* Task details:
In the entries below, the word "will" appears on some lines. Copy each of those lines.

* Information:

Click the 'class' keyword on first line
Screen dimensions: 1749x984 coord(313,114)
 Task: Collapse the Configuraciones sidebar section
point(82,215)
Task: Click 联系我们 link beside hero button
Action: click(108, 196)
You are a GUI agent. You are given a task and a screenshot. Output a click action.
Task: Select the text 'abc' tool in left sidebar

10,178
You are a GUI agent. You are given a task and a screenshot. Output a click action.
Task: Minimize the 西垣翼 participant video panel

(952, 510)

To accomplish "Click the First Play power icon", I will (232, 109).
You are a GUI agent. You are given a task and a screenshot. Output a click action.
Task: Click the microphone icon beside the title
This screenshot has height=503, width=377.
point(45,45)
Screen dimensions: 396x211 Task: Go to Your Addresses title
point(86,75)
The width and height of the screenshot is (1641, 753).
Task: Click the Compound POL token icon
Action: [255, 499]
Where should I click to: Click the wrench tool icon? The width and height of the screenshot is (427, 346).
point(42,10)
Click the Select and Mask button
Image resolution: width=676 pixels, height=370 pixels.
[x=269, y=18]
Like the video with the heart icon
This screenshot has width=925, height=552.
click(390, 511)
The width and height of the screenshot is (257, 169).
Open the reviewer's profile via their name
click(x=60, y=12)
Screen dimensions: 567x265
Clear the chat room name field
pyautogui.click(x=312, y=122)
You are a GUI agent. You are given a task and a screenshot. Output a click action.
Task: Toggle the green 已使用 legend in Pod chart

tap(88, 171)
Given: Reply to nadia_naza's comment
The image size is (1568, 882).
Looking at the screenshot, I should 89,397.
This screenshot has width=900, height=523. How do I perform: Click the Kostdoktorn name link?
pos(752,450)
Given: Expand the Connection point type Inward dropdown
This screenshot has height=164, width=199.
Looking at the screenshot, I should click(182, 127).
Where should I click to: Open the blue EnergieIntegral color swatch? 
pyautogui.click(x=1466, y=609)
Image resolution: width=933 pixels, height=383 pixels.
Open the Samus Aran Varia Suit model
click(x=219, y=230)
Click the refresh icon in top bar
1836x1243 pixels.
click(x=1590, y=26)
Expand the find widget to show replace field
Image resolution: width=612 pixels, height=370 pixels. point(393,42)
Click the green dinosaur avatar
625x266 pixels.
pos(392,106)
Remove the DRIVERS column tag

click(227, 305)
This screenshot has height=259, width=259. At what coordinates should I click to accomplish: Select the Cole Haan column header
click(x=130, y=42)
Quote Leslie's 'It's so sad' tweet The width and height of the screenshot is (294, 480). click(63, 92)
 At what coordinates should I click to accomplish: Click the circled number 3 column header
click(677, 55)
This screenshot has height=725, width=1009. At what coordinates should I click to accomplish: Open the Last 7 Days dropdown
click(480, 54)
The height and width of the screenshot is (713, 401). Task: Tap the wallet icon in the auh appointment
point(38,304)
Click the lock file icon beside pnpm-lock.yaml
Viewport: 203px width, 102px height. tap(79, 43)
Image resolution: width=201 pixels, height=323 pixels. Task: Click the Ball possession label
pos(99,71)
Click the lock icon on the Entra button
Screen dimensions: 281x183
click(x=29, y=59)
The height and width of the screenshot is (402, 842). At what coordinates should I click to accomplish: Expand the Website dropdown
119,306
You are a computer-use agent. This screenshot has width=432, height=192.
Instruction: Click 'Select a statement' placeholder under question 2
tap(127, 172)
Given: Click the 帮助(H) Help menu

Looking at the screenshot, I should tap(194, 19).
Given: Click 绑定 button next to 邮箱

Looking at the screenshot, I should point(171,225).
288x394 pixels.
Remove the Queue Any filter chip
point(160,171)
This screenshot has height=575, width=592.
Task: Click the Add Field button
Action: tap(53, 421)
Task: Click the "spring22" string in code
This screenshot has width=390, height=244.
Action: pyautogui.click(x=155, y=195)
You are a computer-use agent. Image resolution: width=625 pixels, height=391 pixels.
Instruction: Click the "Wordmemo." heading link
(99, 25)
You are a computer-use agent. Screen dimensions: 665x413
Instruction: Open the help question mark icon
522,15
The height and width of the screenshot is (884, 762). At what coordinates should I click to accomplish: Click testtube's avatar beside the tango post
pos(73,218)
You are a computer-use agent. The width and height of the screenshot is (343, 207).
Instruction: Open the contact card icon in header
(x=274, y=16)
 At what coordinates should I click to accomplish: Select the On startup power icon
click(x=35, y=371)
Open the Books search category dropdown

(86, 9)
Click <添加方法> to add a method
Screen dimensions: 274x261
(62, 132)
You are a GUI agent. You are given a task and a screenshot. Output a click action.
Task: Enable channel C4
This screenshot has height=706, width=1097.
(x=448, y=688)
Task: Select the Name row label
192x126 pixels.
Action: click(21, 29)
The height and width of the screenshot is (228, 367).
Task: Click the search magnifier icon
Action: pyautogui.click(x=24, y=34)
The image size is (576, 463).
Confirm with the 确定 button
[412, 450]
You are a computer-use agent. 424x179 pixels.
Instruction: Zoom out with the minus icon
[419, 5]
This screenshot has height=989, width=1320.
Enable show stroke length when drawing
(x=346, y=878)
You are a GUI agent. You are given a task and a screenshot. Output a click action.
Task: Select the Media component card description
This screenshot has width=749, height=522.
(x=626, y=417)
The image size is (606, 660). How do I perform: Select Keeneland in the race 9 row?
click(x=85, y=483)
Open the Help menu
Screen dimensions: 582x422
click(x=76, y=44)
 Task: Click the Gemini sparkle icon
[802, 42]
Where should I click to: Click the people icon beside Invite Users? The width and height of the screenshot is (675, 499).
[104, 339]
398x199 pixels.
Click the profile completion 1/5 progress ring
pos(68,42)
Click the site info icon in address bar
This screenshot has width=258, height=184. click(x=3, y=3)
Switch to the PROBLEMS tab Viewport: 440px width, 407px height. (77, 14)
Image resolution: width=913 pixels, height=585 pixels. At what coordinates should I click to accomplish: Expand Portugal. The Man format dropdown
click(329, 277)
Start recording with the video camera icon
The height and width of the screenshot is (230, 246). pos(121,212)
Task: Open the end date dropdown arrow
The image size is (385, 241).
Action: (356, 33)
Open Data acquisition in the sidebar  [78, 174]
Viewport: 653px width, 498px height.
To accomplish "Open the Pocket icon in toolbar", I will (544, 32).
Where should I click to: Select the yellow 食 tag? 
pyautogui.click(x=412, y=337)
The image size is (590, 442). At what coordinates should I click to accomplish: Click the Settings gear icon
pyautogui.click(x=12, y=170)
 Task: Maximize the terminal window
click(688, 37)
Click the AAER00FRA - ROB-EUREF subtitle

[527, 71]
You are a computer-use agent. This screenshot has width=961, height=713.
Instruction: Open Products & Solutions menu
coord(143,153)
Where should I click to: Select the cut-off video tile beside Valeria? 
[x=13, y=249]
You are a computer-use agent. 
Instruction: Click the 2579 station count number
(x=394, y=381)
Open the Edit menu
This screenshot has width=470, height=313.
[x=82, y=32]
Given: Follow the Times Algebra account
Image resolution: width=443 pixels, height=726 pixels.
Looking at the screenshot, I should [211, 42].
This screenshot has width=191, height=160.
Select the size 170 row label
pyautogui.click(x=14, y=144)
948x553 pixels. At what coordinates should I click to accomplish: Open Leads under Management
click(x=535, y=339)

* Result of this task:
To accomplish "Click the First Play power icon", I will (232, 109).
To accomplish "Open the Pocket icon in toolbar", I will (544, 32).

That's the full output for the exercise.